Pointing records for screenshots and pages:
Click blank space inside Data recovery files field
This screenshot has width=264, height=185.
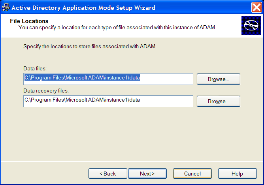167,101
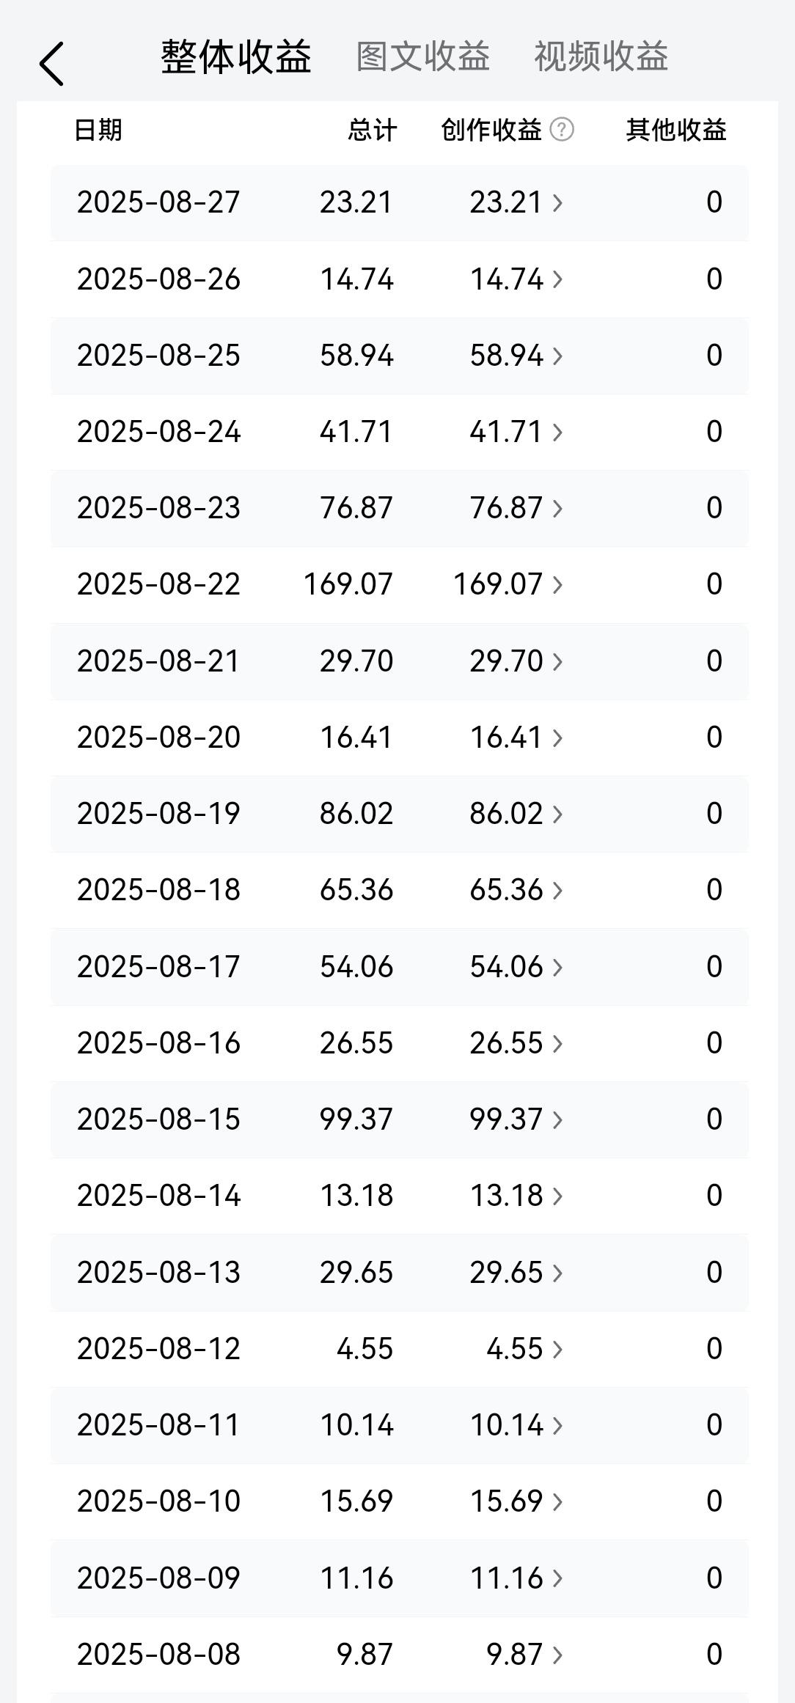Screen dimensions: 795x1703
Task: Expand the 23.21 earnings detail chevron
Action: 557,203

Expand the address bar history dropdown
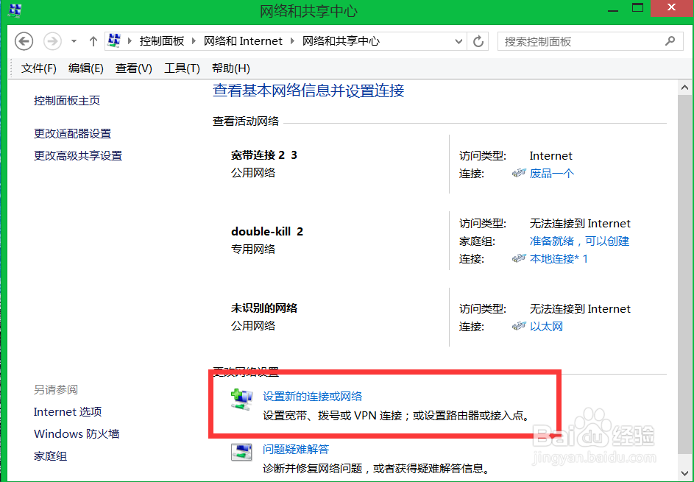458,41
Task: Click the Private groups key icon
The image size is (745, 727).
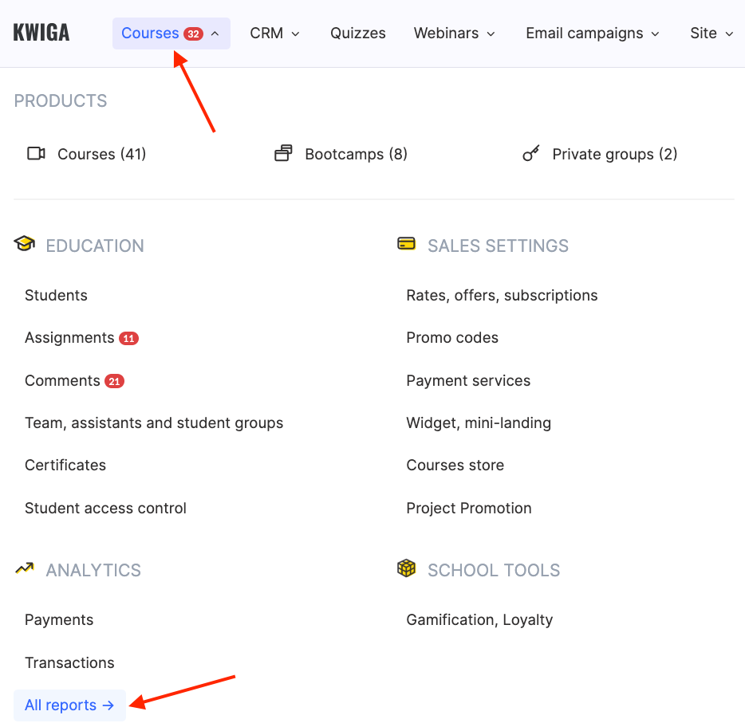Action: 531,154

Aim> Could you lay out the lines of all the records above as a Markdown table with the columns "Row" and "Line", leaving out blank lines and the pictures?

Result of the exercise>
| Row | Line |
|---|---|
| 1 | Click blank space inside Data recovery files field |
| 2 | This screenshot has width=264, height=185. |
| 3 | 167,101 |
| 4 | Screen dimensions: 795x1703 |
| 5 | Task: Expand the 23.21 earnings detail chevron |
| 6 | Action: 557,203 |
| 7 | Expand the address bar history dropdown |
| 8 | 458,41 |
| 9 | Task: Click the Private groups key icon |
| 10 | The image size is (745, 727). |
| 11 | Action: 531,154 |